Zes della Sicilia orientale e occidentale, in arrivo 120 milioni per 8 progetti. Scerra (M5S): “ora accelerare con la nomina dei commissari”

Siracusa – “Il piano da 120 milioni di euro per le Zes siciliane, utili alla realizzazione di opere infrastrutturali è un importante passo per lo sviluppo dei territori”. A dirlo è il parlamentare nazionale del Movimento 5 Stelle, Filippo Scerra, dopo che nei giorni scorsi in conferenza Stato-Regioni è stato dato il via libera al finanziamento per otto opere infrastrutturali sull’isola. In totale si tratta di 8 interventi strutturali sia per quanto riguarda la Zes della Sicilia orientale, sia per quella della Sicilia Occidentale che saranno finanziate per il periodo 2021-2026 da un capitolo di spesa ad hoc che prevede un fondo di 630 milioni di euro totali per tutte le Zes del Paese.

“Per quanto riguarda la nostra regione – spiega Scerra – i 120 milioni dovranno essere utilizzati per la realizzazione dell’accessibilità del Porto di Riposto (11,5 milioni), quella del porto di Sant’Agata di Militello (11,2 milioni) e 10,5 milioni sono stanziati per il collegamento dei Porti di Gela e Licata con l’autostrada. Infine due milioni sono previsti per l’accessibilità all’interporto di Catania e ben 26,2 milioni per l’accessibilità del Porto di Augusta. Tutti interventi previsti per la Zes della Sicilia Orientale”.

Gli altri 3 interventi finanziati, quelli in Sicilia Occidentale sono invece nello specifico: 17,8 milioni per l’accessibilità al Porto e Area industriale di Trapani, 36 milioni per il completamento infrastrutturale del Porto di Termini Imerese (nuova banchina per la logistica) e 3 milioni per il completamento infrastrutturale del Porto di Termini Imerese (recupero e sistemazione area da destinare alla logistica).
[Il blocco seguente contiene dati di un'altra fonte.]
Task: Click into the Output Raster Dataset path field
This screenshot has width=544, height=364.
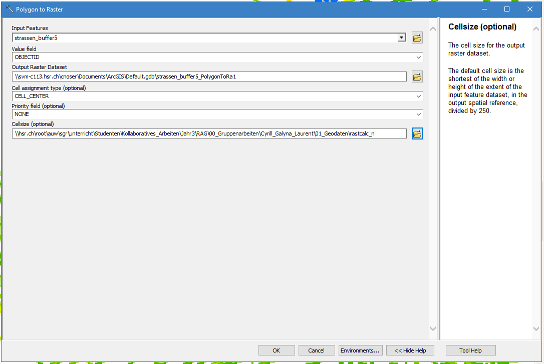Action: (x=209, y=77)
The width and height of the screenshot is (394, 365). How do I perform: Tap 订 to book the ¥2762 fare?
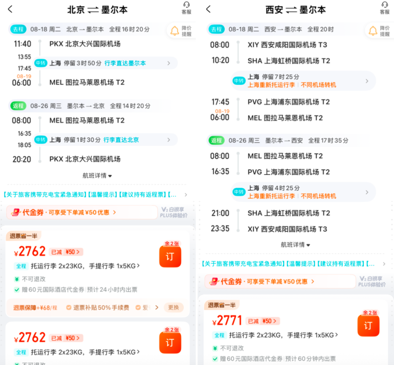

“Con questi fondi – conclude il vice presidente del gruppo parlamentare alla Camera – non solo diamo continuità al lavoro fin qui svolto nell’istituzione, ampliamento e approvazione delle Zone economiche speciali, ma soprattutto poniamo basi solide affinchè le Zes siano un vero e proprio polmone per lo sviluppo della Sicilia e del Mezzogiorno, creando delle aree finalmente interconnesse ed economicamente attraenti a nuovi finanziamenti. Adesso però bisogna accelerare, a partire dalla nomina ufficiale dei commissari. Argomento per il quale sono sempre in costante contatto con il Governo nazionale”.